**RECORDS SUPPLIED**
========================================================================

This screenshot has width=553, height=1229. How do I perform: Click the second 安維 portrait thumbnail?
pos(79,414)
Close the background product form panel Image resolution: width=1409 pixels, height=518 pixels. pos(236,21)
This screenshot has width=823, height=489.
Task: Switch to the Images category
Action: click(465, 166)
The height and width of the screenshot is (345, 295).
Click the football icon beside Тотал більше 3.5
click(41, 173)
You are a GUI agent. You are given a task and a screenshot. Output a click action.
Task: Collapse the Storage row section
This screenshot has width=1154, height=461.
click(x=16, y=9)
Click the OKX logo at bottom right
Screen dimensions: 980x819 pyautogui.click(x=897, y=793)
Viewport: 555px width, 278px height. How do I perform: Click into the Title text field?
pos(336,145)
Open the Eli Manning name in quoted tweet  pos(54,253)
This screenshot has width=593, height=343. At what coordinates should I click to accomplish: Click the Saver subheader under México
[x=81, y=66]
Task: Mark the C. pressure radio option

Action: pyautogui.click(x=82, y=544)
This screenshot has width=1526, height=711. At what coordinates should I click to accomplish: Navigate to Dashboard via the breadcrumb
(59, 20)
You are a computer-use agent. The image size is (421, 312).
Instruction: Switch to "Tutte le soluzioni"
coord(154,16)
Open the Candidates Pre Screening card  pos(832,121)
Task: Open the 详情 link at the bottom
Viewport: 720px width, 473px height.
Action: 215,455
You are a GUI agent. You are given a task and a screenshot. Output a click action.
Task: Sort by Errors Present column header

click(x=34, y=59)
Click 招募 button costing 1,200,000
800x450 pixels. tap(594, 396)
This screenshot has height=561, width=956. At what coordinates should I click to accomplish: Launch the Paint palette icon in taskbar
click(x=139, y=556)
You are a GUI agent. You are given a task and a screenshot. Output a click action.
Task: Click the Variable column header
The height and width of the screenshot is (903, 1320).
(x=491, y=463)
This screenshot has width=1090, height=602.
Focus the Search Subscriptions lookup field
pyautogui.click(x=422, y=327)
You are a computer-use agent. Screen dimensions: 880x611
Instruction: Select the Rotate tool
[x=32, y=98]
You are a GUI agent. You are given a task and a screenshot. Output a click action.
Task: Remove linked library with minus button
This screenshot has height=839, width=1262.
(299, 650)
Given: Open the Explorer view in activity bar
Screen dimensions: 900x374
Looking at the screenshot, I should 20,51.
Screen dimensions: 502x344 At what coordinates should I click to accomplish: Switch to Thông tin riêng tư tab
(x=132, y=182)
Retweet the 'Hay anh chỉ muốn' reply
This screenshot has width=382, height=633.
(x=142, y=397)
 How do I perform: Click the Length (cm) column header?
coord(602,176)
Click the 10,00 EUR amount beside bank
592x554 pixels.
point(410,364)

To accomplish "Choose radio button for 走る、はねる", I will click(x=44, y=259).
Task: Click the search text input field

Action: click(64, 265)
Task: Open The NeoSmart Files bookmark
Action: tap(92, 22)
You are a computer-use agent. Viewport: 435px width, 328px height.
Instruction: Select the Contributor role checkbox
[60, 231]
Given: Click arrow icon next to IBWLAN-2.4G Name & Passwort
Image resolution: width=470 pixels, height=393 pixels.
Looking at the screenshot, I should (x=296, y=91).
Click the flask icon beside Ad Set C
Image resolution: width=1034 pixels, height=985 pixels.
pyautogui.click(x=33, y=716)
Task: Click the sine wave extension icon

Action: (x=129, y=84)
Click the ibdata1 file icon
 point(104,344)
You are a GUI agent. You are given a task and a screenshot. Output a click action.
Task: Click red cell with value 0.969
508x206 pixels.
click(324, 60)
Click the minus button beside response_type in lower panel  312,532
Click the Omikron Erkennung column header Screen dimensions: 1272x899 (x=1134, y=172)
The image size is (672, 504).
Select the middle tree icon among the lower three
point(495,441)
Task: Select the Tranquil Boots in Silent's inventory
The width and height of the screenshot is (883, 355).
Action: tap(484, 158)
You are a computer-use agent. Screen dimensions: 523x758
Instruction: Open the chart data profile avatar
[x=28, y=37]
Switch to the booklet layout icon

========================================================================

Reproduce, character for character, only the lines of the preceding data that start at the line with "Viewport: 720px width, 473px height." and end at the line with "Given: Open the Explorer view in activity bar", both included.

Viewport: 720px width, 473px height.
Action: 215,455
You are a GUI agent. You are given a task and a screenshot. Output a click action.
Task: Sort by Errors Present column header

click(x=34, y=59)
Click 招募 button costing 1,200,000
800x450 pixels. tap(594, 396)
This screenshot has height=561, width=956. At what coordinates should I click to accomplish: Launch the Paint palette icon in taskbar
click(x=139, y=556)
You are a GUI agent. You are given a task and a screenshot. Output a click action.
Task: Click the Variable column header
The height and width of the screenshot is (903, 1320).
(x=491, y=463)
This screenshot has width=1090, height=602.
Focus the Search Subscriptions lookup field
pyautogui.click(x=422, y=327)
You are a computer-use agent. Screen dimensions: 880x611
Instruction: Select the Rotate tool
[x=32, y=98]
You are a GUI agent. You are given a task and a screenshot. Output a click action.
Task: Remove linked library with minus button
This screenshot has height=839, width=1262.
(299, 650)
Given: Open the Explorer view in activity bar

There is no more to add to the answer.